Lembro-me da primeira vez.
A viagem, encontrar um Gerês a abarrotar de gente e cor, amigos, conhecidos, pessoal da estrada e do trail, uma grande cimeira da corrida.
O frio, o cheiro a lareira no hotel, as conversas, um repetido “tu? por aqui?”.
A animação, o barulho nas ruas, os restaurantes cheios. E a grande incerteza: “que prova é esta?”
Foi assim, há 10 anos. Tem sido assim, (quase) todos os anos, descontando o período pandémico. Comecei as minhas peregrinações ao Gerês, logo na primeira edição, pelos 21km, fiz três vezes a Maratona mas, desde que foi introduzida a distância de 32Km, tem sido essa a minha prova de eleição.
Se, na primeira edição, pouco ou nada sabíamos do que nos esperava, hoje, já sabemos ao que vamos e é por isso que vamos.
A Gerês Extreme Marathon, superiormente organizada pelo Carlos Sá, não é apenas aquela prova onde chegamos, levantamos o dorsal, corremos e voltamos para casa empenados.
É uma experiência, um ritual que se inicia quando começamos a avistar o Gerês ao longe e termina com a nostalgia da partida, da montanha devolvida ao seu silêncio e calma naturais.

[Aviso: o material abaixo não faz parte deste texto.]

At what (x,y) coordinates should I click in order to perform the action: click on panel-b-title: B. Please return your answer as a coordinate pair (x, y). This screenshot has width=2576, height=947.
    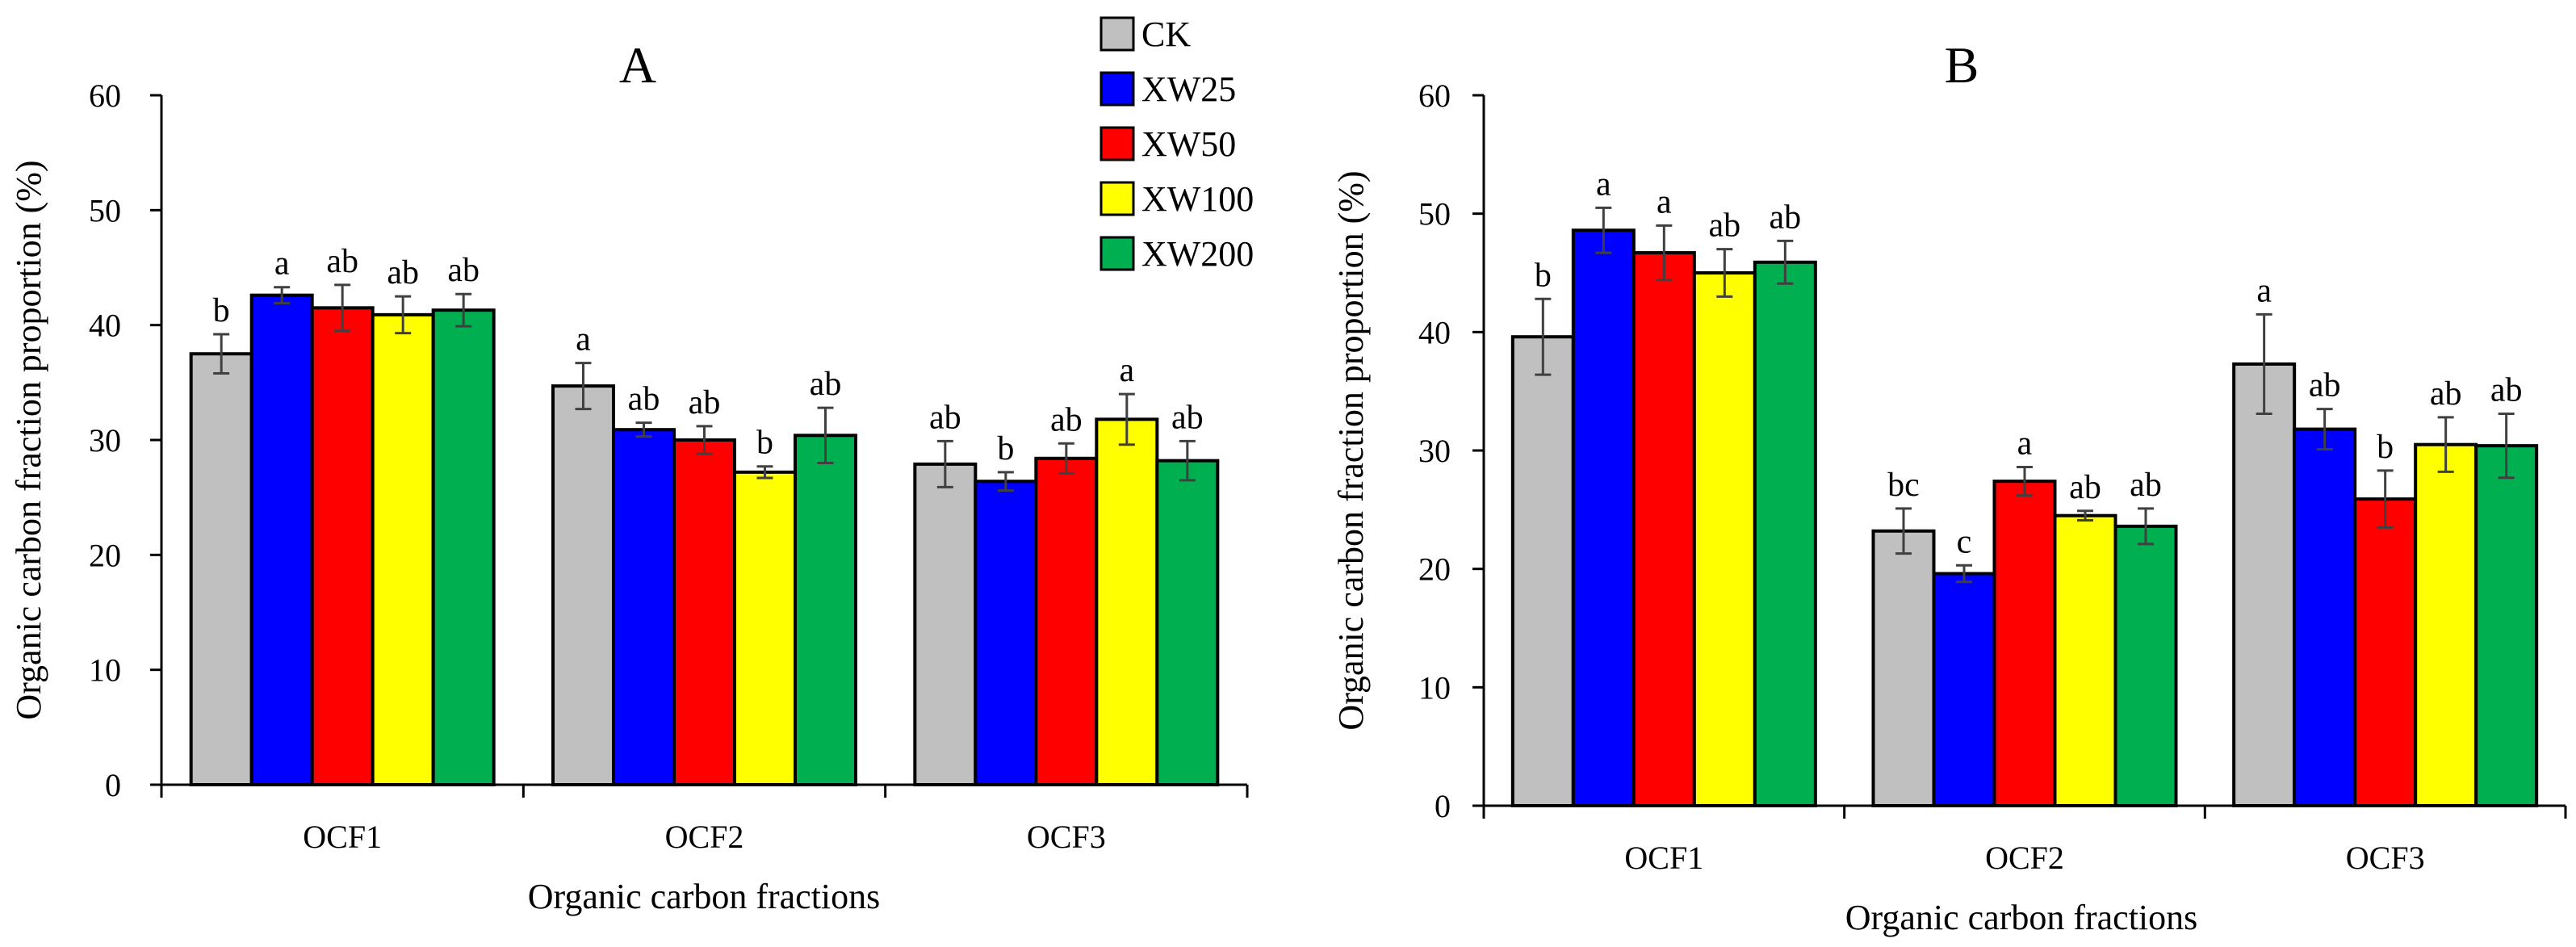
    Looking at the image, I should click on (1962, 65).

É a gastronomia, o tilintar dos talheres nos pratos, os risos e os copos que se erguem.
É aquele “andar novo”, o descer as escadas em “marcha-atrás”, os “ais” e “uis” a cada passo mais desprevenido.
Para mim, este ano, foi um teste. Um teste à tentação de desistir, ao conhecimento do meu corpo e à capacidade de reagir a situações de desgaste imprevisto.
Foi uma viagem diferente, num percurso que tão bem conheço. Foi como aquele sonho em que queremos correr, mas não saímos do sítio. Foi perguntar-me, vezes e vezes, “porque é que isto me está a acontecer?”.
E o calor… “calor no Gerês, nesta altura do ano?” Enjoo, indisposição… câimbras. “Está tudo a correr bem, hoje.”
O Vitor Dias passou por mim, puxou-me, disse qualquer coisa… mas eu nem reagi. Pensava eu se ficava, ou não, pelo Museu.
Mas no Museu havia água com gás e… canja! A canja, tantas vezes milagrosa na infância, deu um empurrãozinho a um VET40.
Foi isso. Uma manhã que não correu tão bem como era esperado. Mas nada que uma canja não resolva; nada que aquela sopa bem substancial no final não sacie; nada que não seja mitigado pelo sorriso daqueles que te amam, à tua espera de braços abertos na meta.
Pode vir o ano em que não faço nenhuma prova, mas teremos sempre o Gerês. É um imperativo moral enquanto corredor de pelotão. É algo que devo a mim e à minha família. É o início do nosso Natal. É partir rumo ao desconhecido, num percurso que conheço tão bem. É subir ao Céu através de um Inferno pintado numa variada paleta de cores.